Wichita conseguiu sorrir.
— Menino ou menina primeiro?
Ele deu de ombros antes de olhá-la.
— Você vai fazer a parte mais difícil de tudo. Você escolhe.
— Já que todos nós temos codinomes peculiares... Minha mãe nasceu em Scottsdale. Podíamos chamar um menino de Scott. Ou de Dale.
— Eu gostei – ele sorriu, deixando-a saber que estava sendo sincero – Podíamos chamá-lo de Scott Dale. Sabia que dizem que pessoas chamadas Scott tem uma ligação forte com o amor e a família? E que Dale significa aquele que gosta de viver?
Wichita sorriu.
— Soa como você.
— Fico feliz em saber – ele sorriu de volta – Mais ideias?
— Por enquanto só tenho essa. Você tem ideias pra meninas?
— Nova.
— É fofo, mas por que esse?
— Meu pai nasceu em Nova Iorque.
— É mesmo... – ela disse ao se lembrar que ele já lhe contara isso – Também podíamos chamar uma menina de Angel.
— É lindo. Mas por que esse? – Ele perguntou.
— Lembra que morei em Los Angeles quando eu tinha 15 anos? Foi uma época boa.
— Ah, sim. Fico feliz que ainda tenhamos algo bom pra lembrar de antes disso. Mesmo doendo tanto às vezes.
Wichita concordou.
— Passei tanto tempo achando que a única filha que teria seria minha irmã.
— Eu achei que nunca teria algum depois que tudo isso começou. Eu não tinha irmãos e morava longe dos meus pais. Mas achava que talvez um dia... Se eu tivesse alguém, e tivéssemos filhos... Não que eu fosse querer que as crianças consertassem nossos erros do passado. Mas podiam abrir caminho pra um futuro novo.

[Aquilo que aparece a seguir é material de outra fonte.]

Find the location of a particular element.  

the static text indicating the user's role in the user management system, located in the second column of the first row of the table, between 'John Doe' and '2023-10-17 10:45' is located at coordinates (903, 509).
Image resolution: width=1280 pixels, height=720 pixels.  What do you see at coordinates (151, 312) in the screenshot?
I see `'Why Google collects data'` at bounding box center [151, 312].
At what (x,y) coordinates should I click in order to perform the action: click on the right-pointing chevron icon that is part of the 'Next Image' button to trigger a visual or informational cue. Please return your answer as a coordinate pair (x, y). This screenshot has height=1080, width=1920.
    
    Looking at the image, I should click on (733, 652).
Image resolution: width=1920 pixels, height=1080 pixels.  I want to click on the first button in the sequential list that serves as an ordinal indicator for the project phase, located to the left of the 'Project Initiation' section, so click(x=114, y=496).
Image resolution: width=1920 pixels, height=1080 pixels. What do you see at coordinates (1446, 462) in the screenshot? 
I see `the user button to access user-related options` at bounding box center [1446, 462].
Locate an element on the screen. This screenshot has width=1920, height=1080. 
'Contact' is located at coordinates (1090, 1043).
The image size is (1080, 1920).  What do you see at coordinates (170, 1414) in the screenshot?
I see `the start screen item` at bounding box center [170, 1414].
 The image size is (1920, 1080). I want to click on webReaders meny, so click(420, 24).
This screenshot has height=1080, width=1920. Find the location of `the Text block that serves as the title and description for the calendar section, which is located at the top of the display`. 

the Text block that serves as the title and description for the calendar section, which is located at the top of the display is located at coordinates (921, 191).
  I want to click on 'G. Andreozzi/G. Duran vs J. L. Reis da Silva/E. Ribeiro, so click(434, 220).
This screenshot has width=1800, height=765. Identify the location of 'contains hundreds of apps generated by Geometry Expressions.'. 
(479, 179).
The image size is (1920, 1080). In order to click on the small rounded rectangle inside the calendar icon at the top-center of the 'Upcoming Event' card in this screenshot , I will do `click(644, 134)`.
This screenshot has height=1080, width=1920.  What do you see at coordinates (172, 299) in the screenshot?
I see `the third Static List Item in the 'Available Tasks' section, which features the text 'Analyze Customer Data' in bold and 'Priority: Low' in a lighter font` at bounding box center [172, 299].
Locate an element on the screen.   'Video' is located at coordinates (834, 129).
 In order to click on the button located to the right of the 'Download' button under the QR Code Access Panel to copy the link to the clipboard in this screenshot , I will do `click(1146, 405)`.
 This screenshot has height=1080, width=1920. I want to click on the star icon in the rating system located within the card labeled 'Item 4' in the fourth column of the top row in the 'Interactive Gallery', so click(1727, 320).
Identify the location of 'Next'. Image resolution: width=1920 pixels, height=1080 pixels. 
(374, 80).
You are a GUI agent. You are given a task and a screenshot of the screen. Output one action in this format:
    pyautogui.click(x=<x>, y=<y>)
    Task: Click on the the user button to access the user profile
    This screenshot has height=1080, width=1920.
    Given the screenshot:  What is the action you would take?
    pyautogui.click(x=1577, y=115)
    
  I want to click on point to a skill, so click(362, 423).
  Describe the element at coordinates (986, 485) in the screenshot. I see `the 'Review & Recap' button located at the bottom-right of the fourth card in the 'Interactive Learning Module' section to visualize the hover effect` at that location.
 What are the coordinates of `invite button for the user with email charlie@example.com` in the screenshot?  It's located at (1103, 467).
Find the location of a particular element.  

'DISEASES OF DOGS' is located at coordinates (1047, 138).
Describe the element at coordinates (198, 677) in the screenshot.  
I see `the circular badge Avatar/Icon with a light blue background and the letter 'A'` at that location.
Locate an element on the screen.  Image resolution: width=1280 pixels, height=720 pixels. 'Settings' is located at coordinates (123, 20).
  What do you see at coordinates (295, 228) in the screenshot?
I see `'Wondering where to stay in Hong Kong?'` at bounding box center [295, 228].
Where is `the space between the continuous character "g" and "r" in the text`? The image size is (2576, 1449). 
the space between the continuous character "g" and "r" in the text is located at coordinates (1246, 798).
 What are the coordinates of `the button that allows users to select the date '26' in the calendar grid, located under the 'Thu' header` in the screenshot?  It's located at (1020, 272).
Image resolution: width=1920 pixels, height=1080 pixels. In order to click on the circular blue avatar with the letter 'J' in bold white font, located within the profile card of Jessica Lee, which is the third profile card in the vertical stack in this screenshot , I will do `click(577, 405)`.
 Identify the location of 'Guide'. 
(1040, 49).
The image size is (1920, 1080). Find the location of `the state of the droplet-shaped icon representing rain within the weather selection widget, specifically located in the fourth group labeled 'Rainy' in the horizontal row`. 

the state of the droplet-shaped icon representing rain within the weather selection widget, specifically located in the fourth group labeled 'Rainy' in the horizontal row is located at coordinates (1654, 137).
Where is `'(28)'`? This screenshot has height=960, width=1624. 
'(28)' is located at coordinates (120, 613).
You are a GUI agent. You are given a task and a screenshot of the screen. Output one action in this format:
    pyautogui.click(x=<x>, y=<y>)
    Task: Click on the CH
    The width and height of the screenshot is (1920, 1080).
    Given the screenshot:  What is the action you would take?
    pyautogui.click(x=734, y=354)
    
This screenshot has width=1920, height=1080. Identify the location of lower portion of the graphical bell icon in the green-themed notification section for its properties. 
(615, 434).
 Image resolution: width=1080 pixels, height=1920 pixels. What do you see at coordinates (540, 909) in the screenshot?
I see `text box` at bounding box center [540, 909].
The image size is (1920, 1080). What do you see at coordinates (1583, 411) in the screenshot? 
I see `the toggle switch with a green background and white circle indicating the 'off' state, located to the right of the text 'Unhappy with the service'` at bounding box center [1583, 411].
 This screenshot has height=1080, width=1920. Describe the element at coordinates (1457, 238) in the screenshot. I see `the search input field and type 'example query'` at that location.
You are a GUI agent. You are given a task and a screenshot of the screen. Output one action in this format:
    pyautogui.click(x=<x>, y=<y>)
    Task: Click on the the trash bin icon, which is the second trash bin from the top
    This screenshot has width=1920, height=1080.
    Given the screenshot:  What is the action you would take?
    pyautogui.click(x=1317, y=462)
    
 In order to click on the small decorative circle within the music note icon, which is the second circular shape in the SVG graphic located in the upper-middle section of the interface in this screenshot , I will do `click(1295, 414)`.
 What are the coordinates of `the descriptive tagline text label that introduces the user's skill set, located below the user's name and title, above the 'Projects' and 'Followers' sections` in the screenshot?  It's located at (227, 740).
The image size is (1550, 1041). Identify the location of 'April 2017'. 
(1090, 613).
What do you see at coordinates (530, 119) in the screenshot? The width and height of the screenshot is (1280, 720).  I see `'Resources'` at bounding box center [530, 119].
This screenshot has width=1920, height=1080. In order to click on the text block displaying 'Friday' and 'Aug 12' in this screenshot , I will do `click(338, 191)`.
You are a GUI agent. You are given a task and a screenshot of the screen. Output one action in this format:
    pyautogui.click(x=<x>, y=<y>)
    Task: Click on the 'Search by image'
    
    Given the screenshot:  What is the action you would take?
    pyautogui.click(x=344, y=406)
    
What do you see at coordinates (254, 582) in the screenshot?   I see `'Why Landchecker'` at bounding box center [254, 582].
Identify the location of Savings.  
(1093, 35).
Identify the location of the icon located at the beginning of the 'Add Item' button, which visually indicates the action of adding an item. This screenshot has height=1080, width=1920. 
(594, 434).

— Eu amo a maneira feliz como você pensa em tudo.
Columbus a olhou.
— Tallahassee sempre disse que isso ia me matar.
Wichita riu.
— Que bom que ele tava errado.
— É... Muito bom. Espero que nosso filho não tenha medo de palhaços.
— Se tiver coragem pra enfrentar zumbis já será muito bom. Quando ele crescer e descobrir o que é um.
Ele assentiu.
— Quero tanto que a cura seja real...
— Eu também – Columbus respondeu – Mas você quer dormir agora? Acho que você deve.
— É verdade. Hoje foi estressante.
Ela se aconchegou melhor ao marido quando ele beijou sua testa.
— Boa noite, amor.
— Boa noite, querida.
Os dois se acomodaram abraçados até se encaixarem confortavelmente e caírem no sono.